DIYAPS represents an important case study in how increasingly informed and connected patients are shaping the direction of technological innovation in diabetes care and, potentially, for other areas of health care. As outlined above, researching this global movement presents unique challenges and opportunities that require moving away from the traditional, top-down scientific investigations and adopt a more cooperative and interactive approach, which is largely driven by PwD themselves.
The OPEN project addresses these challenges, as it is a patient- and user-led research project that brings together an international, interdisciplinary and intersectoral research group combining health care professionals, technical developers, biomedical and social scientists, many of whom live with diabetes and are active DIYAPS users.
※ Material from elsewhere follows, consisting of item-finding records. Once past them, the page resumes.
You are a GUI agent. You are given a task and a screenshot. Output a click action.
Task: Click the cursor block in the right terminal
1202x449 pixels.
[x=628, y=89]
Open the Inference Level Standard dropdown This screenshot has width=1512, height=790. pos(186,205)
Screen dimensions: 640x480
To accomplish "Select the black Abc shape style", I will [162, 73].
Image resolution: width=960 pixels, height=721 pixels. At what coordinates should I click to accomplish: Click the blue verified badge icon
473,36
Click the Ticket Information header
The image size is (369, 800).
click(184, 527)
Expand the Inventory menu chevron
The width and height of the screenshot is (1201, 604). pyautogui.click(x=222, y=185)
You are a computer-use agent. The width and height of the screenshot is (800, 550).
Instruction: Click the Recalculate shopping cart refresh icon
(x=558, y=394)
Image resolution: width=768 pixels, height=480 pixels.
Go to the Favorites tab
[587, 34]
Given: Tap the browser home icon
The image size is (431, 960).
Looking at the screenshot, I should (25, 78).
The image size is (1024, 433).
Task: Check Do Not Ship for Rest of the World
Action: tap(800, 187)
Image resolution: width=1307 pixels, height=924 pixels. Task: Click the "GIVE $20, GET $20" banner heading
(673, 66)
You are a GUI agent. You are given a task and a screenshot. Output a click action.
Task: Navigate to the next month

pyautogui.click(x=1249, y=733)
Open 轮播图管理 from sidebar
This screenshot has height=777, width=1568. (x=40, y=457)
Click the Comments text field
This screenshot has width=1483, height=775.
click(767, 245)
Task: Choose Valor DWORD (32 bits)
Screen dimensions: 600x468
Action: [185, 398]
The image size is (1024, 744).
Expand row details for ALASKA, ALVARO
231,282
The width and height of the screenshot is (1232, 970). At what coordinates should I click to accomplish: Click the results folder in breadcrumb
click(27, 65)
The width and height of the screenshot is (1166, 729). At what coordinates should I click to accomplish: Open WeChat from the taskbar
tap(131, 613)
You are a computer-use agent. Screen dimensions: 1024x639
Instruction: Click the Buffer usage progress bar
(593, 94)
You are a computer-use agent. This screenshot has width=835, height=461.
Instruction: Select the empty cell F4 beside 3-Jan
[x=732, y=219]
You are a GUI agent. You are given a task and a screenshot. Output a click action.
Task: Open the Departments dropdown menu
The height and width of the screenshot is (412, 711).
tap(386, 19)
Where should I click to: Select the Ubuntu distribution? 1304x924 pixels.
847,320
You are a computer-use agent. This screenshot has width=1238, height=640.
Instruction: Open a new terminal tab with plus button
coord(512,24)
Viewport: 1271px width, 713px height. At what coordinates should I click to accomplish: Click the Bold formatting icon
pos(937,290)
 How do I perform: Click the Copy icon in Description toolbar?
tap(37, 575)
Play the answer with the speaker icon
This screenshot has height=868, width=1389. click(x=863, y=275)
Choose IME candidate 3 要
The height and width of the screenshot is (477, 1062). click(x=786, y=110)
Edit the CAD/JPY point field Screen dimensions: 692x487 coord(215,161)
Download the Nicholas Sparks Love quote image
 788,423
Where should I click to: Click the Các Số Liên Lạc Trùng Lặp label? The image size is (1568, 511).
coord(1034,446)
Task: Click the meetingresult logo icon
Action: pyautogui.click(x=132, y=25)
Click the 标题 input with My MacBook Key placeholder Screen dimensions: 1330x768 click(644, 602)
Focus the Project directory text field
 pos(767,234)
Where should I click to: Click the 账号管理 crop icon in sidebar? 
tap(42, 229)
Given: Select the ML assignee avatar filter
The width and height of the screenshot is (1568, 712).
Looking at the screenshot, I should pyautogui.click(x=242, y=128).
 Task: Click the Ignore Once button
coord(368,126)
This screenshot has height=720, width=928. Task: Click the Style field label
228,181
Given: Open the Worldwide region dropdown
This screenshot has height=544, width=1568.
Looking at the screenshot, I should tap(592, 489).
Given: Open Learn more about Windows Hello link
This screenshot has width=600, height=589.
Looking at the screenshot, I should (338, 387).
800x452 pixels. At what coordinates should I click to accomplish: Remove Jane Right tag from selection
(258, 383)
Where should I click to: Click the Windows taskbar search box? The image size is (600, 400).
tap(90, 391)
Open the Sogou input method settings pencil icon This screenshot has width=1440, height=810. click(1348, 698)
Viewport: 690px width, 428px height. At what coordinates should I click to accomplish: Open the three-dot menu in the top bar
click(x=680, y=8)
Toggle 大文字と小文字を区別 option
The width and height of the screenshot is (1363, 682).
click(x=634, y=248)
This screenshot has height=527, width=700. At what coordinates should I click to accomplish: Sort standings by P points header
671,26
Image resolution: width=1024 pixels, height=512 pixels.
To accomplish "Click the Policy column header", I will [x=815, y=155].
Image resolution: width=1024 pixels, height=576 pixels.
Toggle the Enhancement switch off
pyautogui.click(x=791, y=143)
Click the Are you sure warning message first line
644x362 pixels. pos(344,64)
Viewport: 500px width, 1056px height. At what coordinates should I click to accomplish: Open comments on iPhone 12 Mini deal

The OPEN consortium is ready to use their variety of expertise in combination with prioritization and knowledge of patients´ needs within this project, which, to the best of our knowledge, has not yet been investigated by other research projects.
The OPEN consortium is aware of potential limitations and challenges of this project, for example using user-provided data may be seen as a problematic approach. But it is precisely this aspect of our methodological approach that has the potential to make a significant contribution to the existing literature on the effectiveness of APS technology. This is the first study based on reliable, user-provided data from all three DIYAPS (OpenAPS, AndroidAPS and Loop) in real-world settings, and it will be an important extension to the clinically led research studies on this subject.
Moreover, the OPEN team will evaluate and openly share both, positive and negative forms of evidence related to DIYAPS.